+++ Excerpt

- Born: c. 145–1454 Scutari, Venetian Albania (present-day Shkodër, Albania)
- Died: c. 1512 (age 57–62) Padua, Republic of Venice (present-day Italy)
- Known for: Author of Historia de vita et gestis Scanderbegi Epirotarum principis
- Scientific career
- Workplaces: Church of St. Stephan

= Marin Barleti =

Albanian historian, priest and humanist (died 1512)

Marin Barleti (Marinus Barletius, Marino Barlezio; c. 1450–1454 – c. 1512) was a historian, humanist and Roman Catholic priest from Shkodër. He is considered the first Albanian historian because of his 1504 eyewitness account of the 1478 siege of Shkodra. Barleti is better known for his second work, a biography on Skanderbeg, translated into many languages in the 16th to the 20th centuries.

++++++
+++ Dataset excerpts

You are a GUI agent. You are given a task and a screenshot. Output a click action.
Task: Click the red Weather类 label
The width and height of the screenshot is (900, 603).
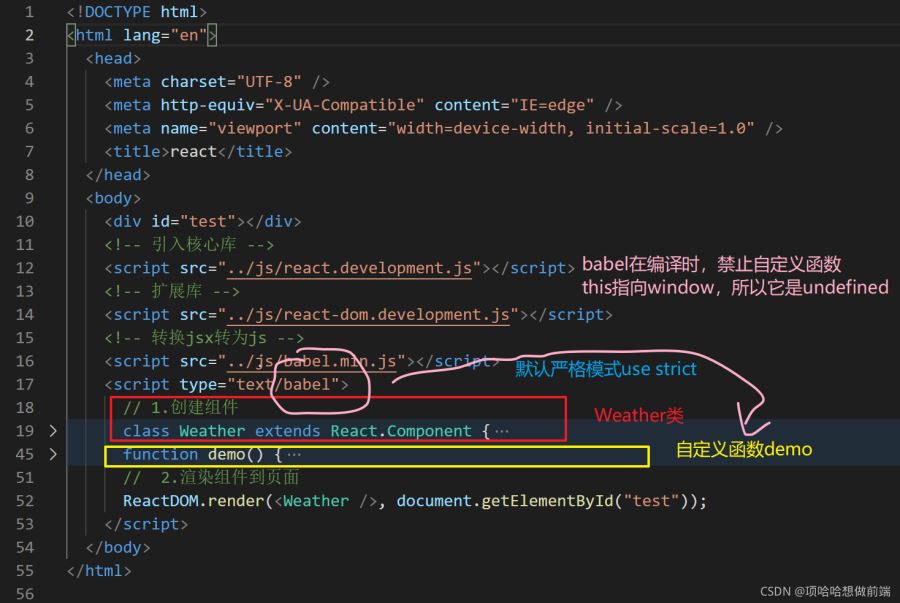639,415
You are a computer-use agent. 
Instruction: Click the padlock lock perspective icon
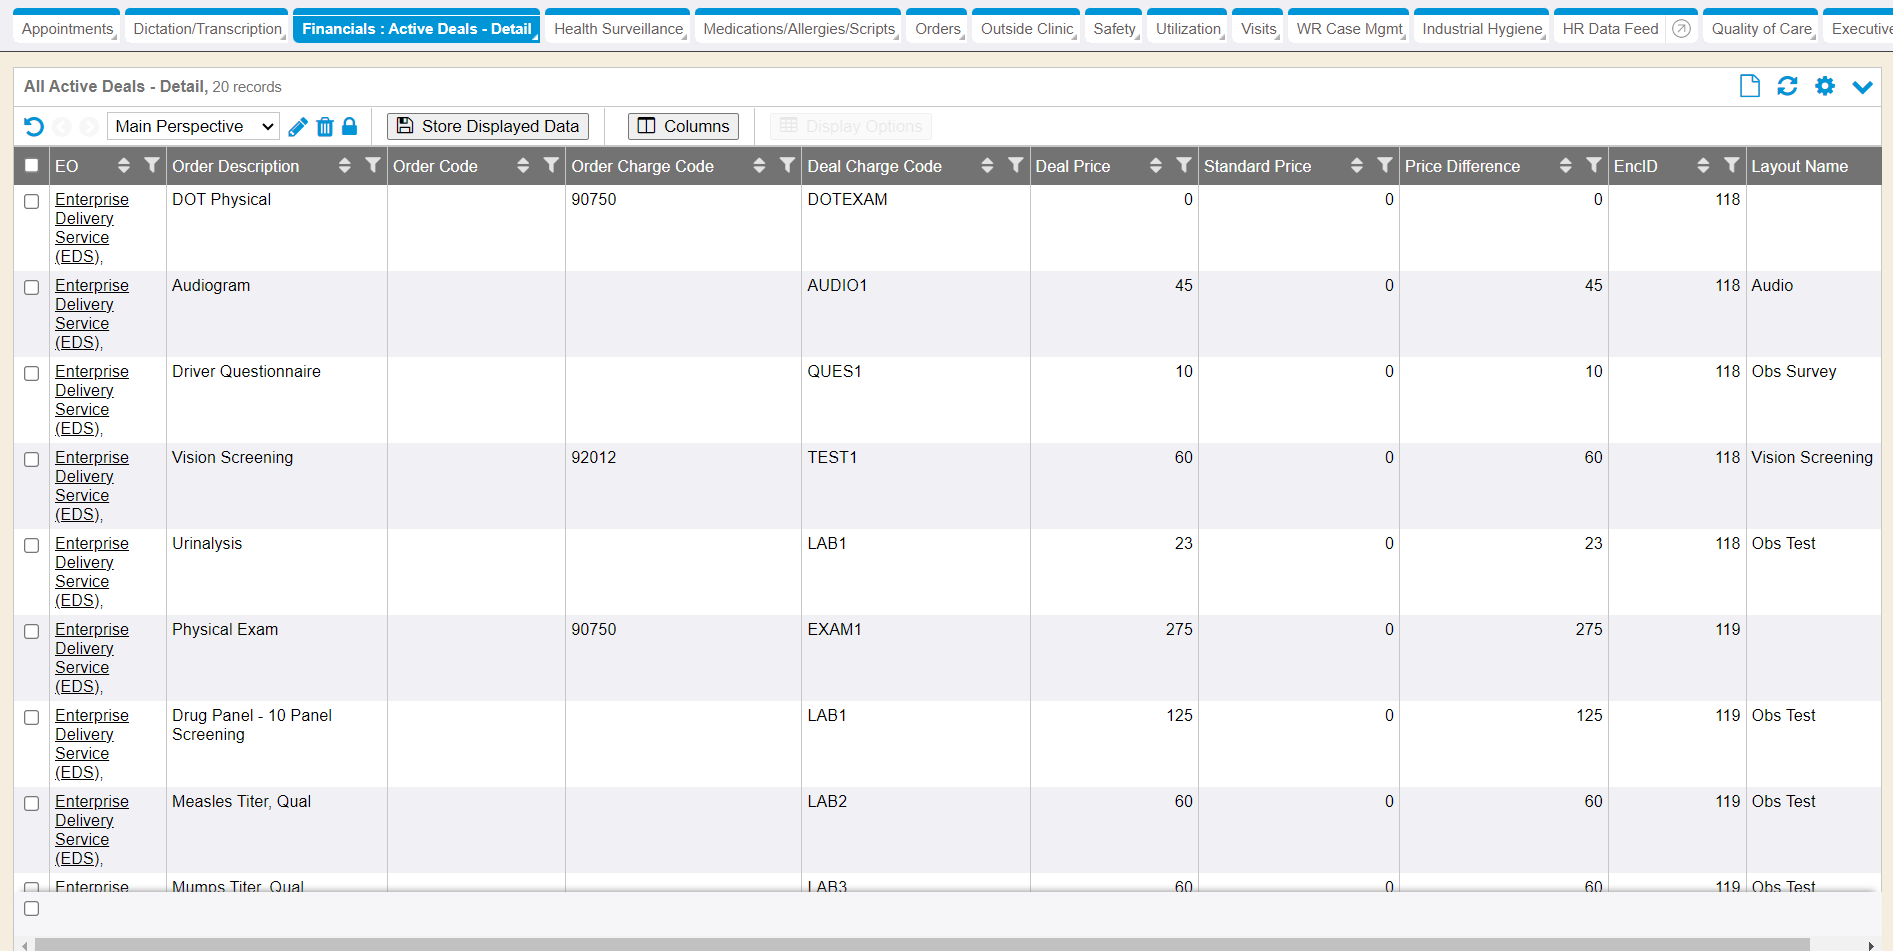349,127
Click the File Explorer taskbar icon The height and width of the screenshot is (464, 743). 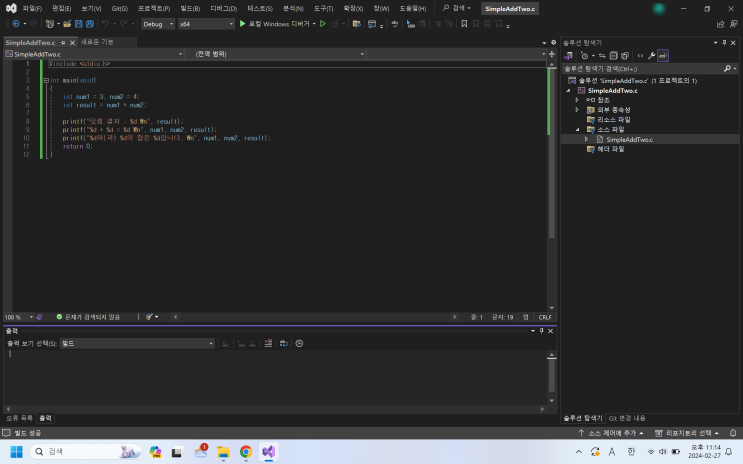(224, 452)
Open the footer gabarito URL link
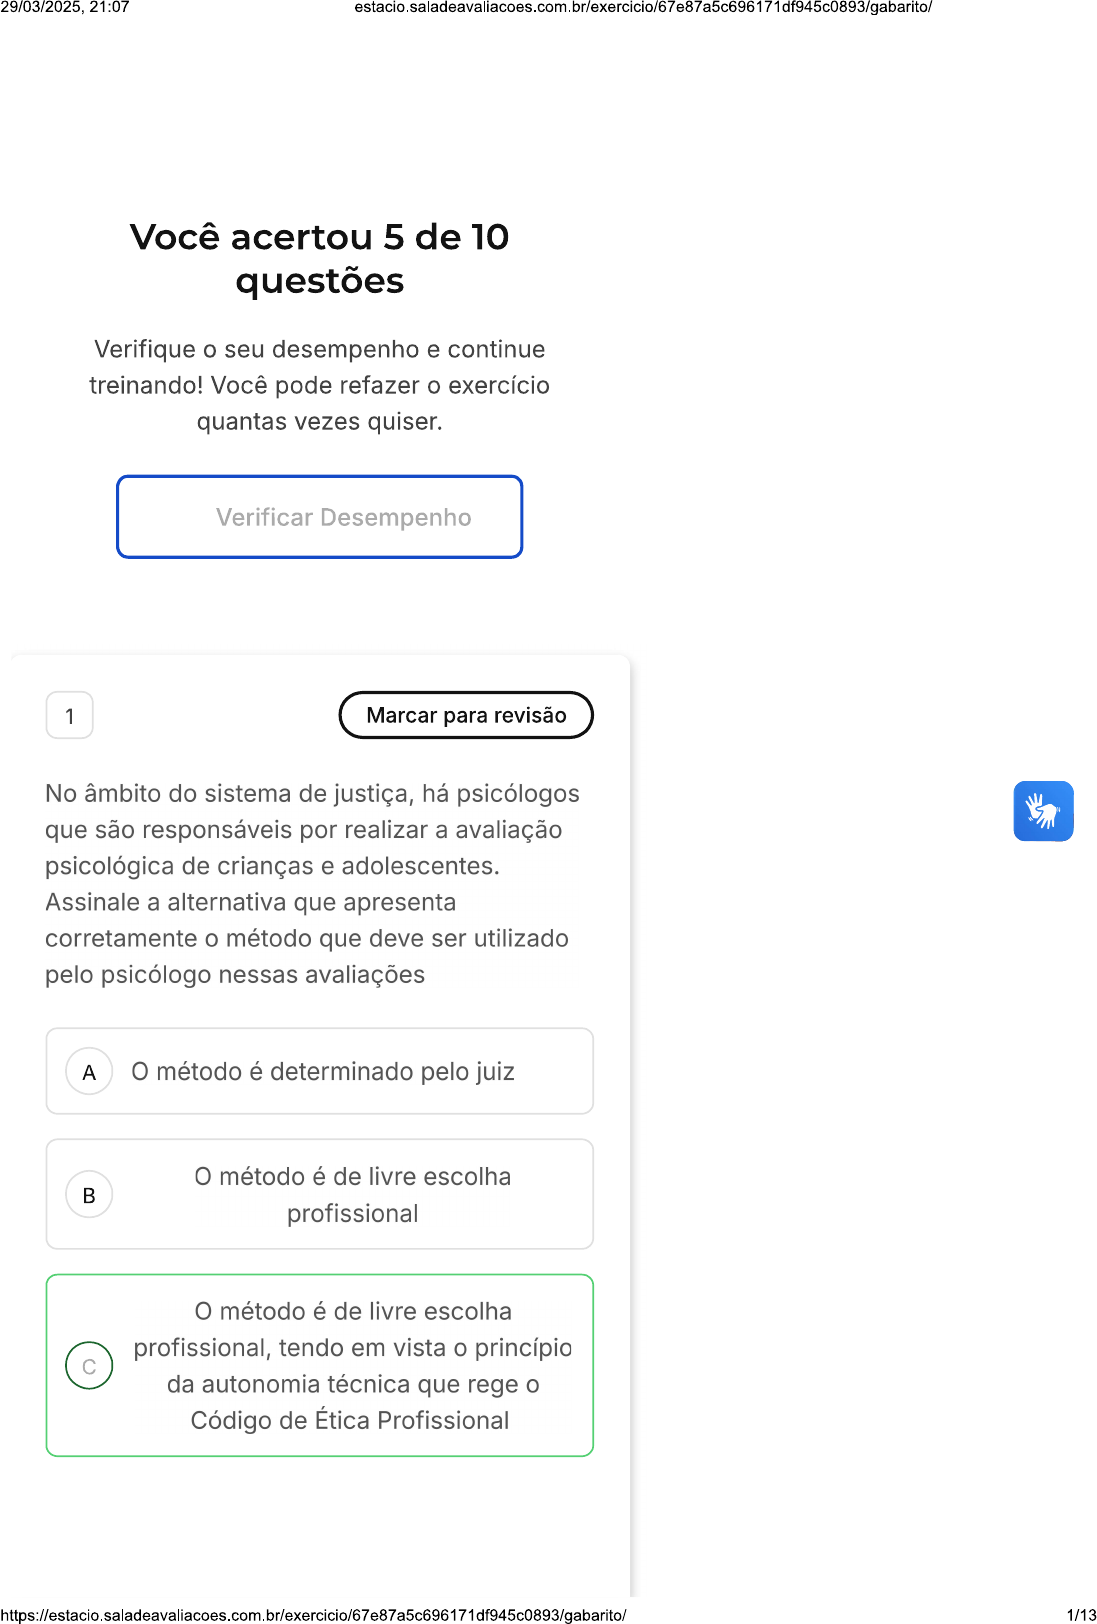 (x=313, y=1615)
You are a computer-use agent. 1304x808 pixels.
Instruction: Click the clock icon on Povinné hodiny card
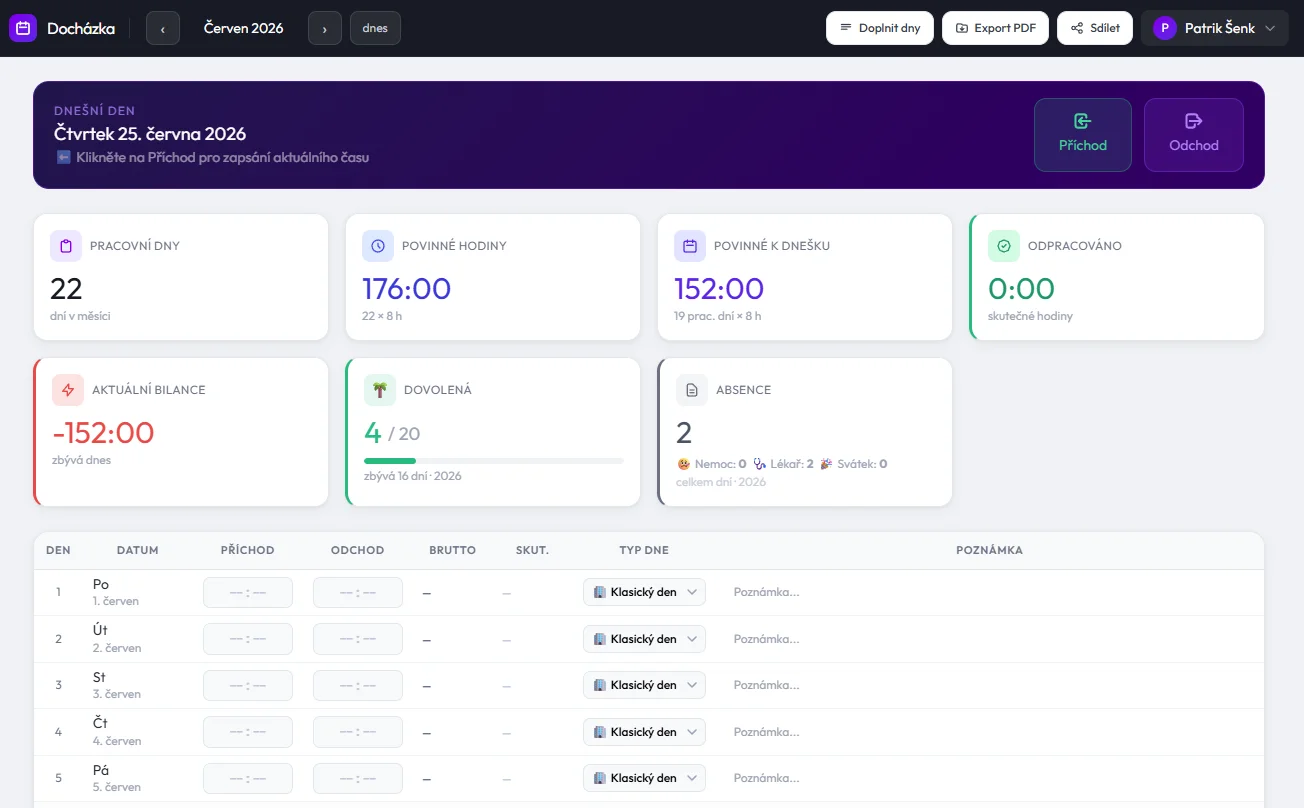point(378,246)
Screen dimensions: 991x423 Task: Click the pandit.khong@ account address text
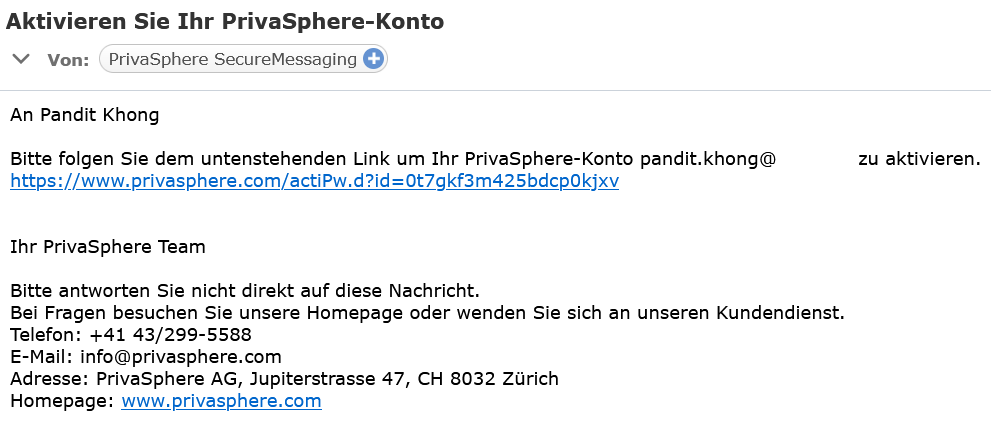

++++++

▶ **Tasks and exercises**
(a) Could you print the Marin Barleti text from "- Died: c. 1512" to "humanist (died 1512)"?
(b) What does the Marin Barleti text say, summed up in two sentences?

▶ **Results of the tasks**
(a)
- Died: c. 1512 (age 57–62) Padua, Republic of Venice (present-day Italy)
- Known for: Author of Historia de vita et gestis Scanderbegi Epirotarum principis
- Scientific career
- Workplaces: Church of St. Stephan

= Marin Barleti =

Albanian historian, priest and humanist (died 1512)

(b) Marin Barleti was a historian, humanist and Roman Catholic priest from Shkodër who died around 1512. He is considered the first Albanian historian because of his 1504 eyewitness account of the 1478 siege of Shkodra, but he is better known for his biography of Skanderbeg, which was translated into many languages from the 16th to the 20th centuries.